#### [EXERCISE DESCRIPTION]
Reproduce word for word every line from the one containing "Task: Click Бар amount 99 250,33" to the final line of the data below; omit the pictures.

#### [RECORDS SHOWN]
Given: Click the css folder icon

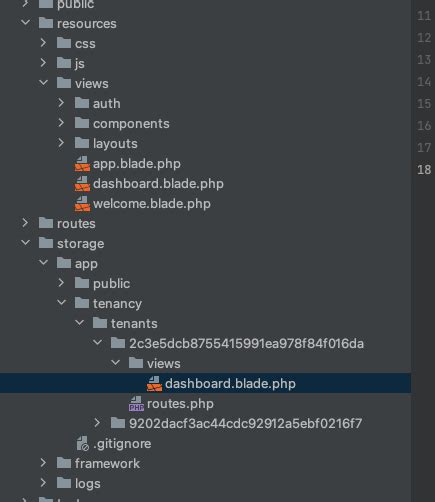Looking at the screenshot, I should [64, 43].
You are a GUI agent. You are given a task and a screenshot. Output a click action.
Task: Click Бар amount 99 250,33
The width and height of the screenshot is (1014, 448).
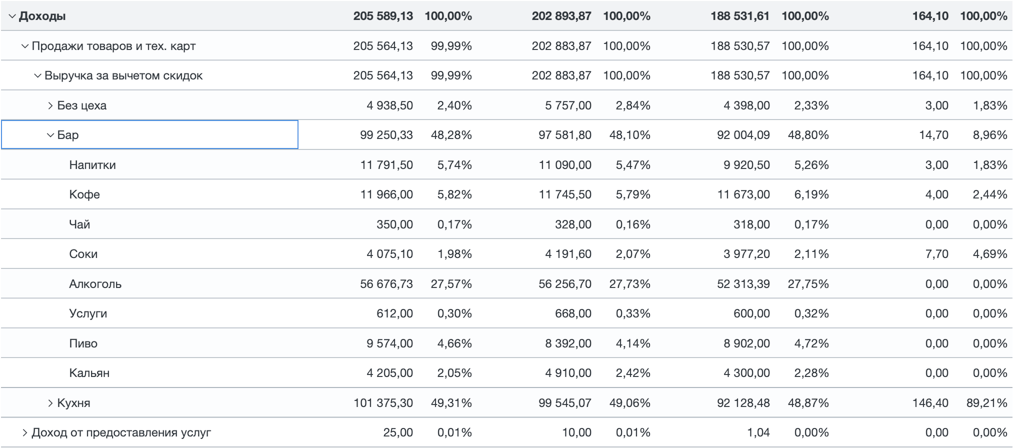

#### [COMPLETED EXERCISE]
Task: Click Бар amount 99 250,33
The width and height of the screenshot is (1014, 448).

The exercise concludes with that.